(RAW RECORDS)

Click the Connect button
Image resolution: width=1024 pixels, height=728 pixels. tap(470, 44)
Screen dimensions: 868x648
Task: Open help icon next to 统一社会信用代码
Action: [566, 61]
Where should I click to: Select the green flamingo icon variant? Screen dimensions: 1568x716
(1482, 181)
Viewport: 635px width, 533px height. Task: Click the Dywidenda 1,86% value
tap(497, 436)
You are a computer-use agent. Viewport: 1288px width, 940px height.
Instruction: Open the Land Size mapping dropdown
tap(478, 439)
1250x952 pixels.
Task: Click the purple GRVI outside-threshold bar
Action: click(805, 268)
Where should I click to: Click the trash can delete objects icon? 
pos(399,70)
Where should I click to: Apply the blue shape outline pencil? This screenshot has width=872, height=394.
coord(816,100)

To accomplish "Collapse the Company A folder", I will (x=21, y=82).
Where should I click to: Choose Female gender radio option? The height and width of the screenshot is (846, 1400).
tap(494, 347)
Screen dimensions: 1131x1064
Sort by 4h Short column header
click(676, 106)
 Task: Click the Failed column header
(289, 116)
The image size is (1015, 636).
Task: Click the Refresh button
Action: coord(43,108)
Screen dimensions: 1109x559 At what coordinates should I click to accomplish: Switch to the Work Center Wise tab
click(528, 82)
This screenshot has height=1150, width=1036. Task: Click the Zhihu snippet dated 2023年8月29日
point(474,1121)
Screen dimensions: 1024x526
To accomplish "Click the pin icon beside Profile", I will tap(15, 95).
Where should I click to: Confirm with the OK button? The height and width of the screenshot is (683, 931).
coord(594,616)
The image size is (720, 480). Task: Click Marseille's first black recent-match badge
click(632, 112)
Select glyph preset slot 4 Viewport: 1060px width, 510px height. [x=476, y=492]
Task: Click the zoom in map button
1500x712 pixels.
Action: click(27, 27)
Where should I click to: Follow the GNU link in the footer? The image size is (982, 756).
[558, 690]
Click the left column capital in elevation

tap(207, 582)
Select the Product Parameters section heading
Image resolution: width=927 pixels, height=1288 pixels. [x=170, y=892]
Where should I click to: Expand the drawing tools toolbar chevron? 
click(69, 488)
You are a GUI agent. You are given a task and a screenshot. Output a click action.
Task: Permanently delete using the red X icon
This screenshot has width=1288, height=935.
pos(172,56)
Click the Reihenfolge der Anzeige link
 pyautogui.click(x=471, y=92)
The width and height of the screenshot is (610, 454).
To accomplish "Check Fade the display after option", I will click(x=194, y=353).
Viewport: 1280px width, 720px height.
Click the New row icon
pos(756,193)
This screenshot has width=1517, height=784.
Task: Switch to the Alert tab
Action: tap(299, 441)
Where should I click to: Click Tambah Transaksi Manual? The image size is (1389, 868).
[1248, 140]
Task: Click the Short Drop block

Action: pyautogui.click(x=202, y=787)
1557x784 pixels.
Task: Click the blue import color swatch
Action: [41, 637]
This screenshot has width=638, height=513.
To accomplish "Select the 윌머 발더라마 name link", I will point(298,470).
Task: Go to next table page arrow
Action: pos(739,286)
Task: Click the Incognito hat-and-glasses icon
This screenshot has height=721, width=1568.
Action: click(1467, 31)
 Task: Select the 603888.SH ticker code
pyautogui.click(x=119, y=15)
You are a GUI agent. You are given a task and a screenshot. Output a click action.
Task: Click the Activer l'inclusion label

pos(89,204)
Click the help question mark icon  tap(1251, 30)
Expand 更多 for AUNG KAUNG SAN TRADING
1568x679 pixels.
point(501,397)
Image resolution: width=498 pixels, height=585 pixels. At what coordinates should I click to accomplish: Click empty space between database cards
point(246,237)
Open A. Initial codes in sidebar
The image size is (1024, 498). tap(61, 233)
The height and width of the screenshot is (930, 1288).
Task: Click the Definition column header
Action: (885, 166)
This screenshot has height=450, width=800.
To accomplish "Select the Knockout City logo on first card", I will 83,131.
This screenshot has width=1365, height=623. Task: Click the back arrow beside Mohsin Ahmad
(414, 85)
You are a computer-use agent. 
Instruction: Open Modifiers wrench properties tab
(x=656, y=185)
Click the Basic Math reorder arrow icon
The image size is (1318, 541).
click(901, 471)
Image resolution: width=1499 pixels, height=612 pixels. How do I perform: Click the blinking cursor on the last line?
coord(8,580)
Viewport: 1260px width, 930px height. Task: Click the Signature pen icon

(EXERCISE AIM) Please count the lines in the entries above that contain the string "Instruction" and reply with the number alone.

(COMPLETE RESPONSE) 2